>>

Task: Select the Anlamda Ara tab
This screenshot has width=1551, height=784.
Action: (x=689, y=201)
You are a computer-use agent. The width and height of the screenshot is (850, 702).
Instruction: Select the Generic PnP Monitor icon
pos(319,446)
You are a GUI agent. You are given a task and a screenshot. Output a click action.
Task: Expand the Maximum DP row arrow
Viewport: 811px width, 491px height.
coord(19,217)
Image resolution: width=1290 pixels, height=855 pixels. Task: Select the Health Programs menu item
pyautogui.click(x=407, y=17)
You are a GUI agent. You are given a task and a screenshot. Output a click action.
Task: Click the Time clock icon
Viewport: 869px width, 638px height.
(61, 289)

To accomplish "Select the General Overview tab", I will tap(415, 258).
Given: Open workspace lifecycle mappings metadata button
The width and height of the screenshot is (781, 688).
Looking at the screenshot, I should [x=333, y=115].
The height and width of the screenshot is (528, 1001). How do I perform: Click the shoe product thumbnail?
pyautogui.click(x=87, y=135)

<<

Task goal >> Set down the records again, exactly.

Solved exercise >>
Task: Select the Anlamda Ara tab
This screenshot has width=1551, height=784.
Action: (x=689, y=201)
You are a computer-use agent. The width and height of the screenshot is (850, 702).
Instruction: Select the Generic PnP Monitor icon
pos(319,446)
You are a GUI agent. You are given a task and a screenshot. Output a click action.
Task: Expand the Maximum DP row arrow
Viewport: 811px width, 491px height.
coord(19,217)
Image resolution: width=1290 pixels, height=855 pixels. Task: Select the Health Programs menu item
pyautogui.click(x=407, y=17)
You are a GUI agent. You are given a task and a screenshot. Output a click action.
Task: Click the Time clock icon
Viewport: 869px width, 638px height.
(61, 289)

To accomplish "Select the General Overview tab", I will tap(415, 258).
Given: Open workspace lifecycle mappings metadata button
The width and height of the screenshot is (781, 688).
Looking at the screenshot, I should [x=333, y=115].
The height and width of the screenshot is (528, 1001). How do I perform: Click the shoe product thumbnail?
pyautogui.click(x=87, y=135)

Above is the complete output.